Last week's overheated initial stock offering for LinkedIn, the social networking site for cubicle dwellers, has some seers speculating about whether we are experiencing another bubble in tech stocks.
Gosh, I hope so.
I realize this may not be the most politically correct perspective, given that bubbles often end badly for a lot of people. Just ask all those people who held it as an article of faith that home prices never fall.
The mania of 1998-2000 may not have been quite so calamitous, but it did cost people their jobs and millions of dollars of stock-option scrip. Worse, it forced many to confront profoundly existential questions like, 'How did that sock puppet cast such a wicked spell over me?' or, 'Will my Flooze money ever be worth anything?'
But comic effect and carnage aren't the only legacies of the dot-com era.
We got companies, such as Amazon, Netflix and Google, that blew up existing business models while opening our eyes to the Web's possibilities. We got supply-chain management software, cloud computing and e-commerce logistics that allowed companies to become more responsive.

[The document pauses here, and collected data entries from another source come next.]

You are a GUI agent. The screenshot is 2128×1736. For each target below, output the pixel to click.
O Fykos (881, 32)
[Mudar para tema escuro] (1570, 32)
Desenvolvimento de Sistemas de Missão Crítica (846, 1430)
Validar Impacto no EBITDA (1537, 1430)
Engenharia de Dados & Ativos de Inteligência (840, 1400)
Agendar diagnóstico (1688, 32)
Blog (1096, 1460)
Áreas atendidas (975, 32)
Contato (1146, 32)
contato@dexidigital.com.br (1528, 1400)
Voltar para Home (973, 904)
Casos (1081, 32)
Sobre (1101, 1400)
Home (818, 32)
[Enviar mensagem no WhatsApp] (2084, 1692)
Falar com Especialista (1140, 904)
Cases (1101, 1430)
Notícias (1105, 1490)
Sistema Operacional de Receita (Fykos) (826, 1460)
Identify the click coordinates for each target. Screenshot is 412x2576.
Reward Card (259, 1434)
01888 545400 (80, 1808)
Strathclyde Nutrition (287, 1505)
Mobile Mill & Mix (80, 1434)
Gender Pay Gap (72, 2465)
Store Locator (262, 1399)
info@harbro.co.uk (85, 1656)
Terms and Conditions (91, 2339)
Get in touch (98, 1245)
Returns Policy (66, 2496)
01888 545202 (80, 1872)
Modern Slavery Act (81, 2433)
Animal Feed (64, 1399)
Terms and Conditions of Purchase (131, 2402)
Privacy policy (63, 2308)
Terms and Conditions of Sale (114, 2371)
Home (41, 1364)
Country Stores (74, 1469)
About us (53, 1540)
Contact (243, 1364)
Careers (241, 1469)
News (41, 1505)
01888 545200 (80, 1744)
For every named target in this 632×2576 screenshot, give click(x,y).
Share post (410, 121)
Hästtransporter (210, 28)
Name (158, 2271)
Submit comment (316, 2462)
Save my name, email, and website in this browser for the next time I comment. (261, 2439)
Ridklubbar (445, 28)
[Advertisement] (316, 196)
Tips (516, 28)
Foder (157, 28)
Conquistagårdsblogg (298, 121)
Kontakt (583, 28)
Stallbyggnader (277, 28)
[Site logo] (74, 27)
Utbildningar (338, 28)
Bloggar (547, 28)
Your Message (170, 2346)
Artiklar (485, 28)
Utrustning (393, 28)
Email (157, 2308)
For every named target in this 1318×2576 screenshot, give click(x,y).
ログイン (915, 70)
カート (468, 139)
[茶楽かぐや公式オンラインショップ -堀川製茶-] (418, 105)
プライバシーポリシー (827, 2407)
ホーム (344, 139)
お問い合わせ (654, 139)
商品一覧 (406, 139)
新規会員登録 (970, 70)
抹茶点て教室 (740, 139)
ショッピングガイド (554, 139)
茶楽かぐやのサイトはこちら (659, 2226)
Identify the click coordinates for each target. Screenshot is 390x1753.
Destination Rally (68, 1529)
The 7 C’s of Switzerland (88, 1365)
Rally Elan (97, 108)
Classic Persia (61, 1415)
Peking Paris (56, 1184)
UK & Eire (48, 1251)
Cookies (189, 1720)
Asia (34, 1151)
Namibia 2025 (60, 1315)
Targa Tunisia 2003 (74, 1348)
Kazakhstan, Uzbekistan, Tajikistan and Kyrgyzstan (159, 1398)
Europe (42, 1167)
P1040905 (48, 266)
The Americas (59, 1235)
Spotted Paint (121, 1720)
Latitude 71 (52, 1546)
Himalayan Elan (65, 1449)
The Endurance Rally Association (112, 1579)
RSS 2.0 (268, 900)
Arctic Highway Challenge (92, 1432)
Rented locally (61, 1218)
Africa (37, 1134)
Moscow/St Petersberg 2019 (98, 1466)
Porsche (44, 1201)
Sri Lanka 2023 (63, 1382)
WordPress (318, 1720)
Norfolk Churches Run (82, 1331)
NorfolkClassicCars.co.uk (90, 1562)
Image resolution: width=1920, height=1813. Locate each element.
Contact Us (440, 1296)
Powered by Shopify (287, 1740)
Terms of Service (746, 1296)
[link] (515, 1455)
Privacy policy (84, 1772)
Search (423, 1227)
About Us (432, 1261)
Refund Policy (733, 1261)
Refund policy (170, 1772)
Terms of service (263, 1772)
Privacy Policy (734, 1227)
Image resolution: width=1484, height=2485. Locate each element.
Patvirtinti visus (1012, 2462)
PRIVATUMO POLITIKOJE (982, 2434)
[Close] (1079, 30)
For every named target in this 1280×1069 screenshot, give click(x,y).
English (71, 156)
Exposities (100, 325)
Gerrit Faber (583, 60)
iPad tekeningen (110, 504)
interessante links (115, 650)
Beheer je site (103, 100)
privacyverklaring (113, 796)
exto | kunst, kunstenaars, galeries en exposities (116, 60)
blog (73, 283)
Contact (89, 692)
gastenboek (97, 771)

In other words, in a relatively short period of time we got a whole new way of thinking about how businesses interact with their customers, employees and shareholders. And Minnesota-born dot-com start-ups at least had walk-on roles in that drama.
Net Perceptions, a software developer for online retailers that was co-founded by two University of Minnesota professors, raised $180 million in two public stock offerings. Philip Hotchkiss founded BigCharts in the Minneapolis Warehouse District and sold it for $157 million a few years later to MarketWatch. Shares of Retek, another retail software firm, more than doubled to $32 on its first day as a publicly traded company and eventually climbed to more than $120.